| Students Awarded for Academic Achievements
Berea College's Dining Services was packed wall to wall Monday night with the brightest students on campus for the annual Academic Awards Banquet.
Student Ni Ji accepts one of her several awards at the banquet.
Berea's esteemed President Larry Shinn was unable to be present for the night's celebration of hard work and diligent study, but he was happy to welcome guests beforehand. "I get to see some of the best and brightest students, and those who don't believe themselves to be," he said of his excitement on being able to attend the banquet for even a few moments. "It really isn't about the courses you take or the grades you receive Ö do you have complexity in your living?" Shinn asked in hopes that students would stop and reflect upon their achievements.

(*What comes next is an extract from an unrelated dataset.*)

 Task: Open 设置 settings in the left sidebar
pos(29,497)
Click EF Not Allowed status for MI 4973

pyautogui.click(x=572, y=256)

This year, there were two Phi Kappa Phi Student Scholars who were invited to speak before the awards were given out. Phi Kappa Phi recognizes the high scholarship and character of students in all departments and areas and stimulates academic achievement.
Kaydene Jones from Jamaica is a business administration major, and Emilie Throop is a biology major from Sewanee, Tenn. For Jones, being a Phi Kappa Phi Scholar means "serving as a model for the promotion of learning combined with leadership and service. This requires using my position as a student to serve as well as inspire those around me." The theme of both speakers' addresses was "Recognizing Opportunity: Challenging Boundaries."
Jones encouraged students to break out of the mold and get involved in the activities around them. She spoke to students passionately, advising them by saying, "Search for opportunities to do activities that pique your interest and allow you to do whatever you are passionate about while bringing some form of service to others because you might just find that this is the most rewarding aspect of your college career."
Leonard Gordon was the recipient of this year's Father Henry L. Parker Scholarship, which is given to a student of African descent who demonstrates high academic achievement and ethnic pride. The selected student applies his or her faith to everyday living, especially in promoting interracial and multicultural understanding. "It made me proud and I am very glad to see that my ethnic pride was being noticed," said Gordon, who is a senior from Freetown, Sierra Leone. "It gives me hope that one can still maintain their culture in this globalised village that we live in. Furthermore, I remember what my grandmother told me before I left home: 'If you donít know where you are going, know where you are coming from.' This award made me realize that I still know my roots and they are an integral part of me."
This year's Francis S. Hutchins Scholar was Jamie Ward, a junior Spanish major from McKee, Ky. The award is given annually to a junior or senior from the eastern Kentucky counties that are served by the E. O. Robinson Mountain Fund. It is given to the student who submits the best work of research, art or literature on an Appalachian topic. In order to be considered for the award, the student must have outstanding academic marks and labor record as well as demonstrate a commitment to the eastern Kentucky region. Ward's entry was a poem that was based on her experiences growing up in the Appalachian region. "I feel very honored to receive this award and appreciative to the donors who are so gracious and giving to Berea College," she said. "I would like to thank them for their inspiring generosity."
Mary Rush, BCnow's own editor, was also a big winner at the banquet, winning a total of three awards. Rush was most excited about the The Lyle and Dorothy Ferer Cary Award for Excellence in Writing, which is presented to a junior or senior student who has achieved excellence in writing.
Rush submitted a chapbook pf poems that she had created as a project for a poetry class in a past semester. She was surprised at the award, saying, "I never thought I could write poetry, so the fact that my work earned this award was a great surprise and an even greater honor!" Rush went on to say, "This award encourages me to try new things and to not limit myself in any way. Receiving this honor gives me the confidence to know that I can accomplish anything I set my mind to."
Another senior who took home a number of awards was Ni Ji, an accomplished biology major from Nanjing, China. She is proud to have received all her accolades, but she was particularly honored by the Doris and Harold Rosenbaum Scholarship for study at one of the nation's leading graduate schools. As she prepares to graduate, she reflects on her time at Berea, saying, "I am very grateful for all the assistance and opportunities that Berea has provided me in the past four years. I sincerely thank those who nominated me, my professors, my mentors, my fellow students and the college for helping grow into who I am today."